Cordova has been around since 2009 and powered popular platforms like Adobe PhoneGap.

Capacitor, introduced by the Ionic team in 2018, is a newer open-source runtime designed to run modern web apps on mobile, desktop, and the web. Like Cordova, it uses a WebView to render the app, but offers a more streamlined architecture and first-class support for Progressive Web Apps

It also gives developers direct access to native SDKs and allows easier integration with frameworks like Angular, React, and Vue.

Key Differences: Capacitor vs Cordova?

Now that you have a good idea of Cordova and Capacitor, let’s compare the key differences to see which one is better for modern app development.

Native API Access and WebView Performance

If you’ve used Cordova, you know it relies heavily on plugins to access native features. While many plugins exist, adding custom functionality or troubleshooting inconsistencies across platforms can be frustrating.

Capacitor gives you more control. You can write native code in Swift, Kotlin, or Java and expose it directly to your web app through Capacitor’s bridge. The WebView performance is also more consistent and better optimized, which means your app loads faster and runs smoother on modern devices.

free trial banner

Plugin Ecosystem and Compatibility

Cordova has been around longer, so you’ll find a wider range of community plugins for things like camera access, geolocation, file systems, and more. If you’re maintaining an older app or need niche functionality, chances are there’s already a Cordova plugin that covers it.

Capacitor supports most Cordova plugins, but also has its own ecosystem built with modern standards. These plugins are easier to manage, better integrated with native code, and actively maintained by the Ionic team.

Tooling, Project Structure, and CLI

With Cordova, you’re working with a global CLI and a project structure that can feel outdated, especially as your app grows. Managing platforms and plugins often means dealing with hidden native files and rebuilding when things break.

Capacitor takes a simpler and more modular approach. Each project has its own local CLI version, so you avoid global conflicts. The folder structure is cleaner too: your web code lives in the www folder, and native code for iOS or Android is stored separately. If you’re working with a team or juggling multiple apps, this setup makes development and debugging much easier.

PWA and Web Platform Support

If building for the web is part of your strategy, Capacitor gives you a real advantage. It has first-class support for Progressive Web Apps (PWAs), meaning you can use the same codebase to deploy on iOS, Android, desktop, and the browser.

Cordova, on the other hand, wasn’t designed with PWAs in mind. It focuses only on native builds, so if you want to support web platforms, you’ll need to handle that separately. With Capacitor, you get a web-first development model that works across platforms without needing extra tools or duplicate effort.

Community, Documentation, and Stability

You’ll find a large Cordova community, countless tutorials, and plenty of Stack Overflow answers. If you get stuck, chances are someone has solved the problem before.

Capacitor’s community is smaller but growing quickly. While it doesn’t have the same depth of legacy documentation, its official guides are well-written, and the Ionic team actively maintains and updates them. If you prefer a stable, future-focused ecosystem over an older but larger one, Capacitor is the safer bet.
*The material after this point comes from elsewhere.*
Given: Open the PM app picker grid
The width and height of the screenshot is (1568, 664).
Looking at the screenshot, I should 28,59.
Long-Term Support and Enterprise Readiness

Cordova is maintained by the open-source community without dedicated commercial backing. Updates and plugin maintenance can be slow, and some tools are no longer actively supported.
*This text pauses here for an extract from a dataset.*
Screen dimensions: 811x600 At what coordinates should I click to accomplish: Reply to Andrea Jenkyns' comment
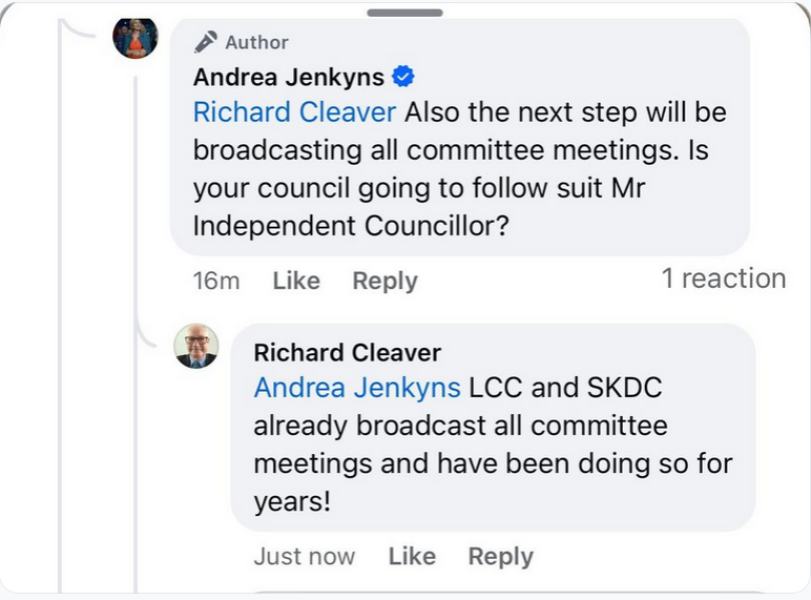point(384,281)
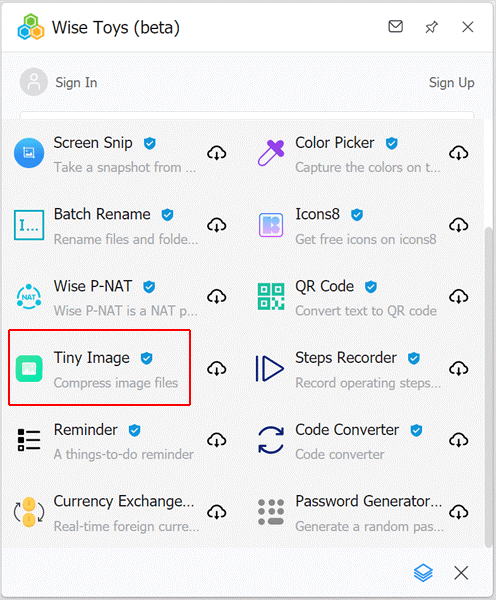Viewport: 496px width, 600px height.
Task: Pin the Wise Toys window
Action: [431, 27]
Capacitor is backed by the Ionic team, with a full-time engineering and support staff. It’s used in production by large companies and is continuously updated with new features, security patches, and enterprise-grade capabilities like secure storage and authentication.

If you’re building a long-term app or need support for mission-critical features, Capacitor offers a more dependable path forward.

Conclusion

Choosing between Capacitor and Cordova depends on your current needs. If you’re working on a legacy app or depend on specific Cordova plugins, sticking with Cordova might still make sense. But if you’re starting fresh or modernizing your stack, Capacitor offers a smoother, more forward-looking approach that fits better with today’s web and native development standards.

As a best practice, consider your long-term goals. If your app needs PWA support, native plugin flexibility, or close alignment with modern frameworks like Angular or React, Capacitor is the better fit moving forward.